Luíza curiosa perguntou de onde veio uma conversa foi surgindo.

De repente Carol chegou toda alegre, suando e corada.

__Mãe, eu tenho uma amiga agora, estávamos brincando até agora. Ela me mostrou os brinquedos dela e depois do almoço combinei de brincarmos de novo, pode ser? Ah, e ela tem os cabelos de anjo iguaizinhos ao da sua irmã na foto que me mostrou...

__Porque não a convida para almoçar, Carol? Presumo que seja sua filha, não , Laura?

__Creio que sim, ela não se chama Lúcia, Carol?

__É sim, nós combinamos de montar os móveis para a casa das bonecas. Estamos pensando nos nomes que vamos dar a elas.

__Está bem. Então para quem quer brincar numa fazenda, acho que deve colocar umas roupas mais folgadas.

Carol saiu correndo e começaram a rir da alegria dela.

Estar com sua filha na fazenda era como poder voltar aos tempos em que podia brincar muito, e sonhar. Os sonhos de criança parecem reais.

Laura estava meio encabulada de estar à mesa com sua patroa, o marido e sua filha ao lado da nova amiga.

__Olha, você tem uma mancha na perna, Lúcia..... - Carol disse em voz alta e com olhar curioso.

__É sim, igual ao da mamãe, só que ela tem vergonha de mostrar porque na escola as crianças faziam piada disso, não é, mãe?

Luíza notou que Laura estava com um lenço na cabeça e de novo uma blusa de mangas compridas.

__Laura, pode me fazer um favor? - Luíza pediu e ela fez um sim com a cabeça.

__Pode tirar o lenço da cabeça um pouco?

Após tirar o lenço, notou que os cabelos de Laura eram encaracolados e com mexas douradas, cabelos de anjo como sua mãe dizia. Luíza não se conteve e pegou seu braço e levantou a manga. Viu a mancha marrom que sua mãe descrevera e ficou olhando sem para para Laura.

__Dona Luíza, o que aconteceu?

__Laura, você foi adotada por alguém? Por acaso o nome dela seria Joana?

__Como você sabe? - Laura perguntou espantada.

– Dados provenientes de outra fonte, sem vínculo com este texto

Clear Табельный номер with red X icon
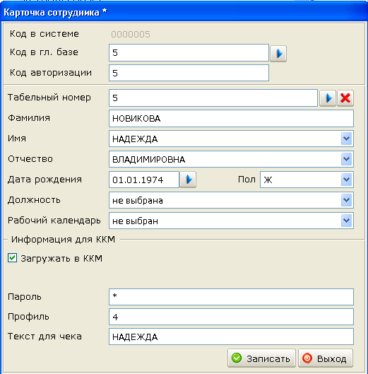 pyautogui.click(x=345, y=98)
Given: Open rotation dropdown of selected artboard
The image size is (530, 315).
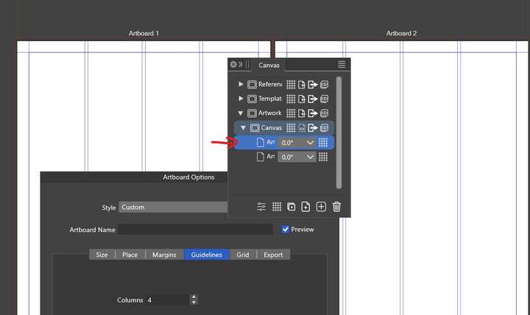Looking at the screenshot, I should click(x=310, y=143).

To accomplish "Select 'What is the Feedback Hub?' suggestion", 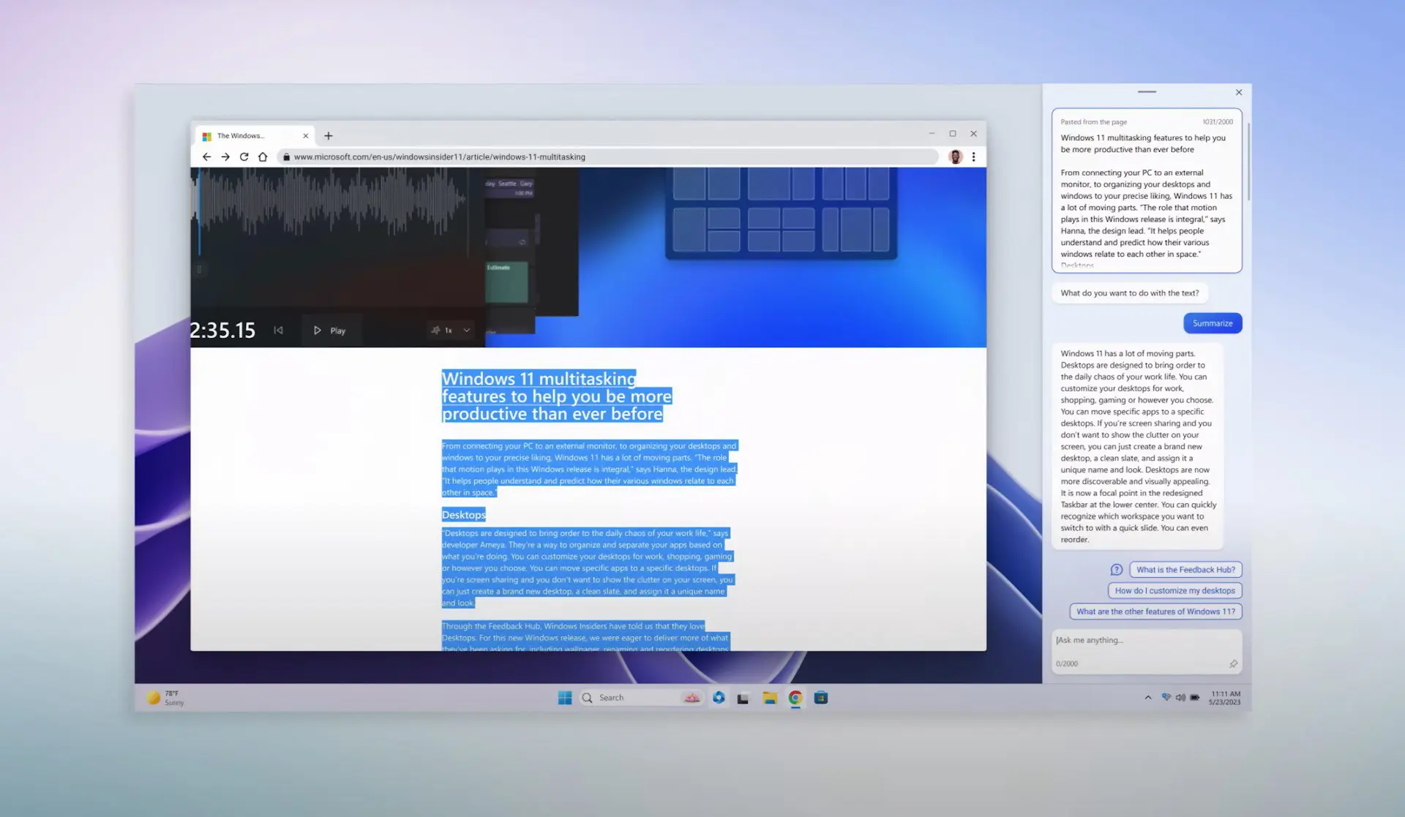I will [x=1185, y=569].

__Laura, eu tive uma irmã que foi levada embora quando tinha apenas oito meses por uma mulher chamada Joana e desde então minha mãe não se conformara com o fato. Vivia falando dos cabelos de anjo dela, e da marca no pulso. Pediu que se um dia visse alguém assim que seguisse meu coração para saber de tudo. E meu coração me diz que é você. Sua mãe adotiva deu um jeito de mudar seu nome porque era para você se chamar Heloísa.

As crianças ficaram ouvindo tudo como se fosse um conto de fadas. Assistiram as duas irmãs se abraçarem, ficaram rindo, porque agora na realidade eram primas.

Correram para o quarto e pegaram suas bonecas. Entregaram à suas mães e falaram que agora elas teriam os seus nomes.

Havia muita coisa ainda para se conversar. Mas o sorriso e a felicidade deixavam claro que muitos sonhos se tornam realidade. Basta ter esperança.